Work required: Retype the entries exactly, but skip the pictures.

The input:
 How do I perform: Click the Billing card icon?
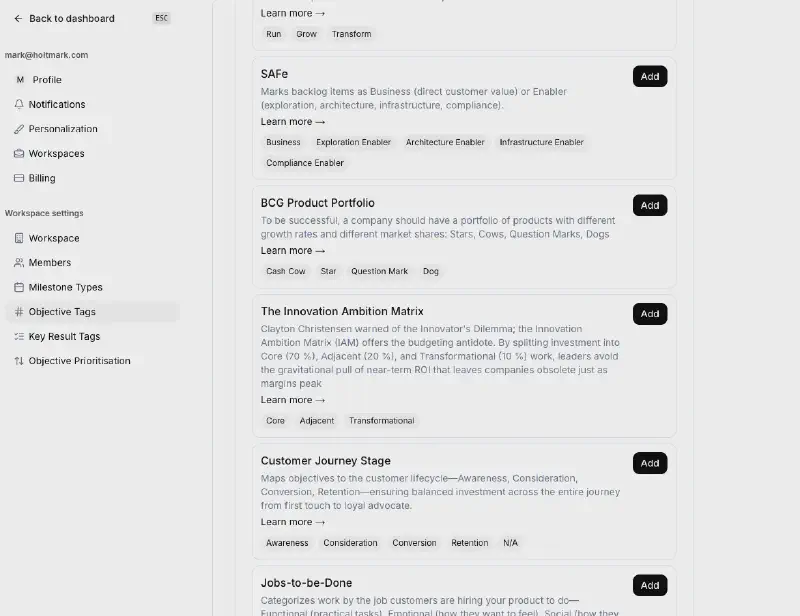(19, 178)
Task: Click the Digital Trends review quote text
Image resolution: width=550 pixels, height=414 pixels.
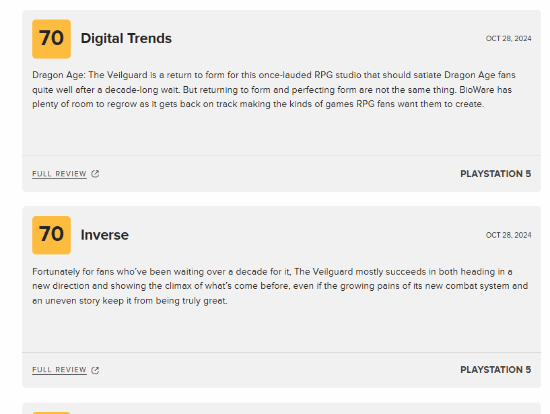Action: tap(274, 89)
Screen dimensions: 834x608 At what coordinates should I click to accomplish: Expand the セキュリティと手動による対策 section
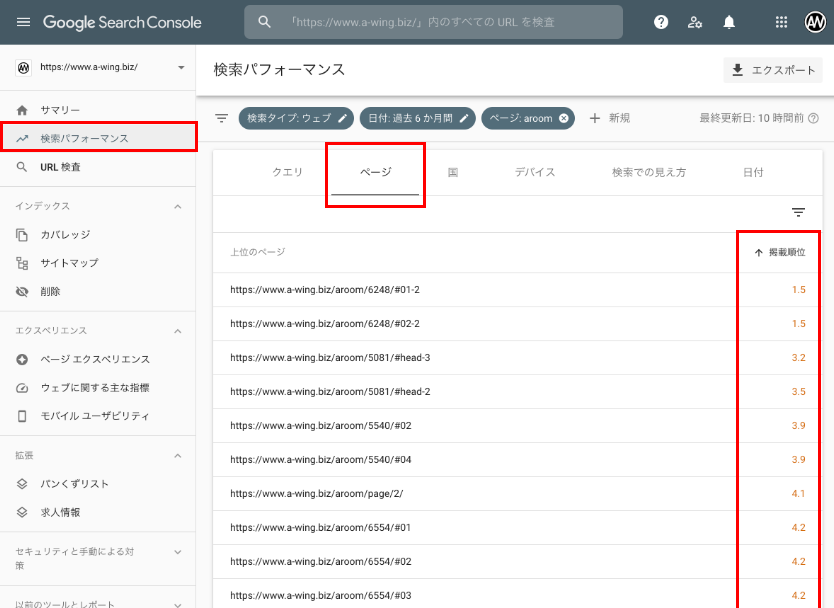pos(178,551)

Answer section:
 How do I perform: Click the Billing card icon?
(19, 178)
Task: Click the Digital Trends review quote text
Image resolution: width=550 pixels, height=414 pixels.
Action: tap(274, 89)
Screen dimensions: 834x608 At what coordinates should I click to accomplish: Expand the セキュリティと手動による対策 section
pos(178,551)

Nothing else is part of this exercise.